I had another girlfriend who would say, “Take care” every time we parted company, either in person or on the phone. I think she cared about me, otherwise why would she say such a thing? She loved me, and she wanted me to take care of myself, until the time we would meet again. After so many years of hearing, “I don’t care,” it was positively refreshing to hear “Take care.” Aren’t women supposed to be the caregivers in this human gender play we are privy to? Isn’t that at least one of their traditional roles in society? If it is, I would expect a little caring to come with the female clothing, comportment, and alleged feelings we CD’ers are coming in contact with on a daily basis. Under the queer circumstances, how can a MtF crossdresser, TG or not, possibly say something like “I don’t care?” I don’t get it...

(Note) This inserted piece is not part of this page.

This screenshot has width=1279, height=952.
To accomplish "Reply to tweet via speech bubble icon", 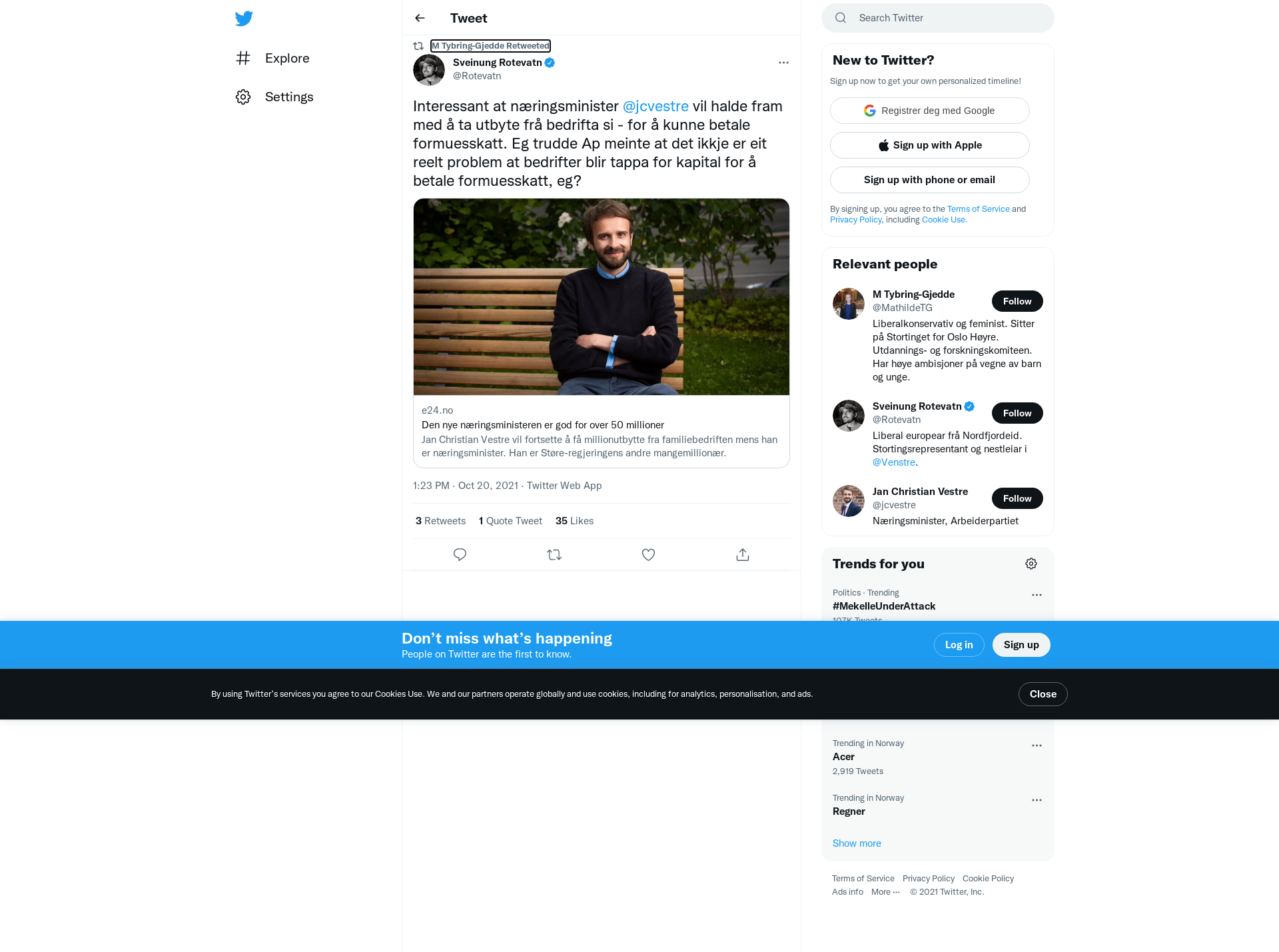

I can understand someone not caring about something I (or someone else) wrote, but why make the effort to express that in writing? It tells me that you, the MtF crossdresser, my fellow peer, a person who has a lot in common with me, and possibly imbued with sensitivities akin to mine, is going out of their way to hurt MY feelings. I would expect better from a “sister,” but I guess I’m too naïve to be amongst you all. I mean, this may not be the most noble of human endeavors, but it is certainly valid and thus worthy of respect. When someone says (or writes) “I don’t care,” it has the same effect as pulling the rug out from under my feet, or throwing a bucket of cold water on the fire, the fire being any euphoria I’m trying to feel. Does it make YOU happy when you hurt someone? I mean, I came here to CARE, or express caring, somewhat against my birth gender, and meet others who are equally solicitous...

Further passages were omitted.